--- Data in this exercise Enclosed Below ---
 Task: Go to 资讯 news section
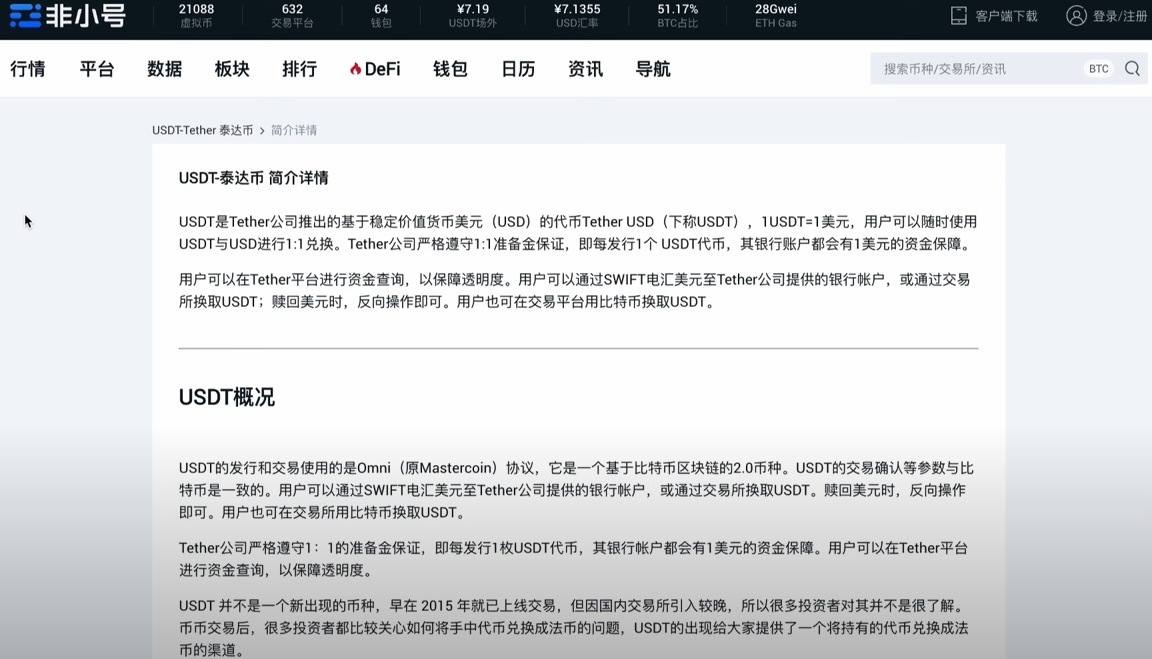click(x=585, y=69)
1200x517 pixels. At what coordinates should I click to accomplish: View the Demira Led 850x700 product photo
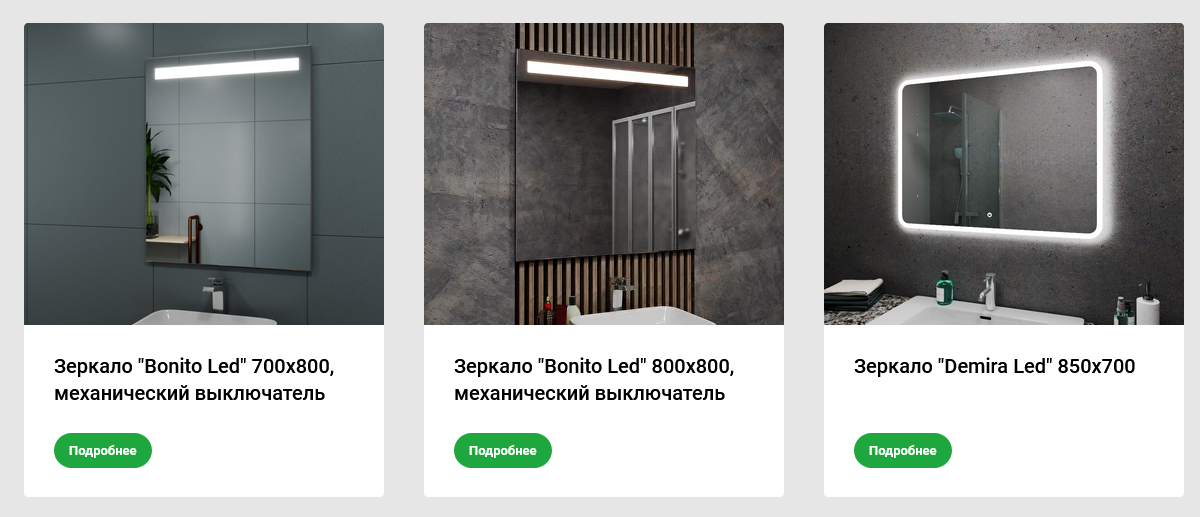pos(1004,174)
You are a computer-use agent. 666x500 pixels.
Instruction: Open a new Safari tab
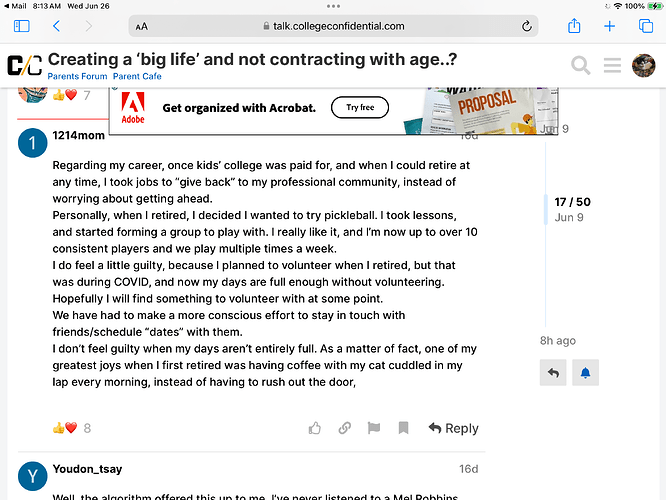pyautogui.click(x=610, y=26)
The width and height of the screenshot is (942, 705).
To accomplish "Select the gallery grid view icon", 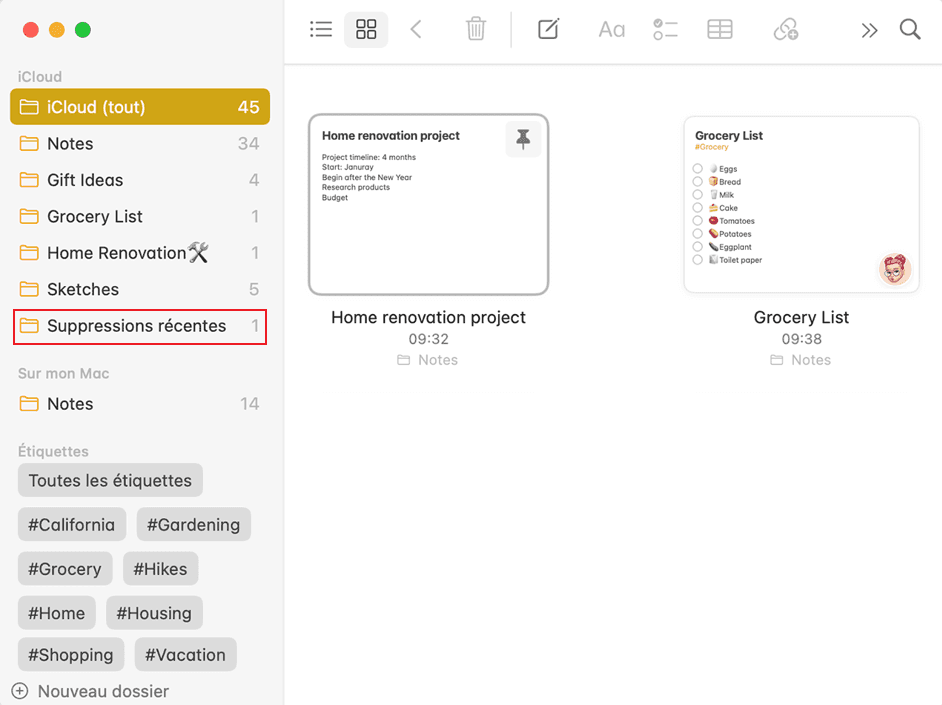I will coord(366,30).
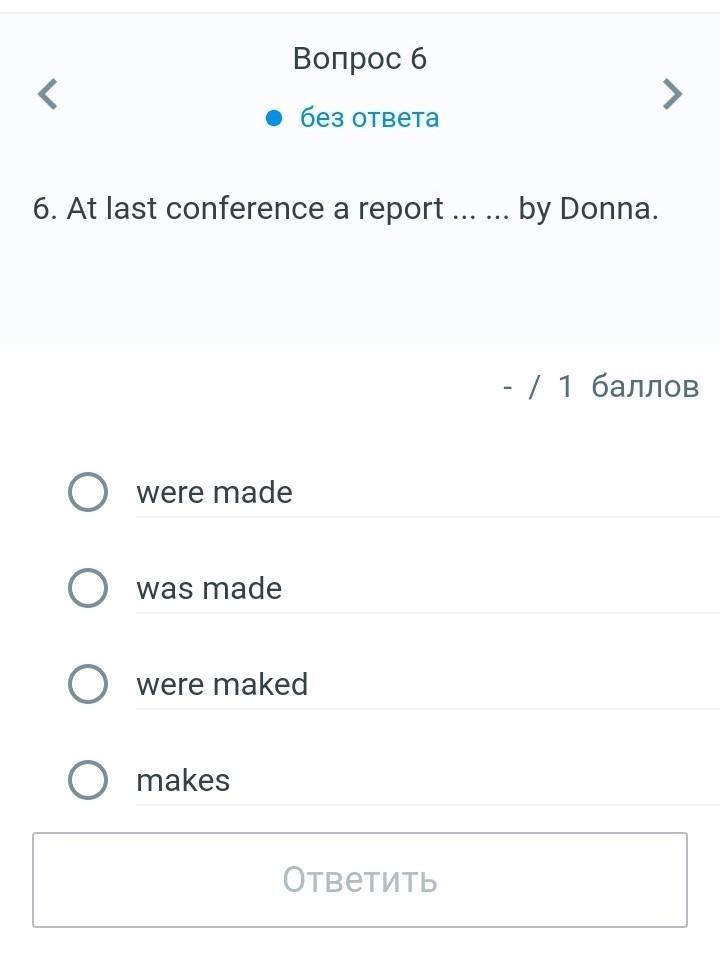Click the 'were made' answer text
The image size is (720, 972).
214,492
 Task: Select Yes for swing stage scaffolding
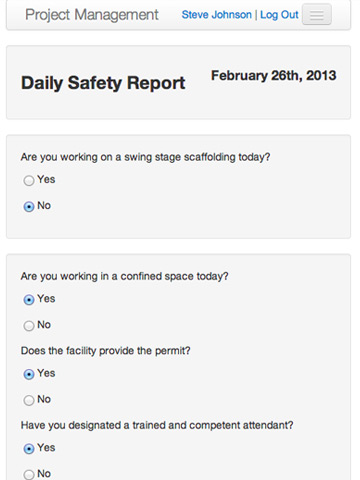point(29,181)
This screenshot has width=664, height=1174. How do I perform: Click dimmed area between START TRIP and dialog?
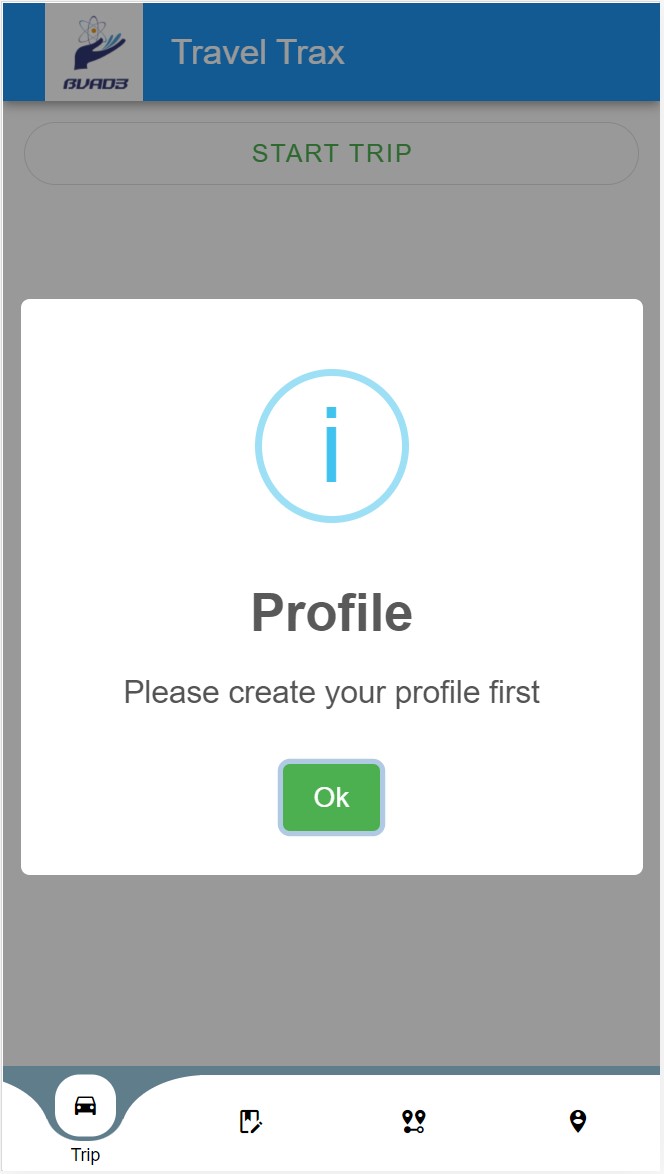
--- End of Enclosed Data in this exercise ---
Task objective — In the listing above, how many lines hold the string "width"? Only the number is to be reported.

Task solution — 2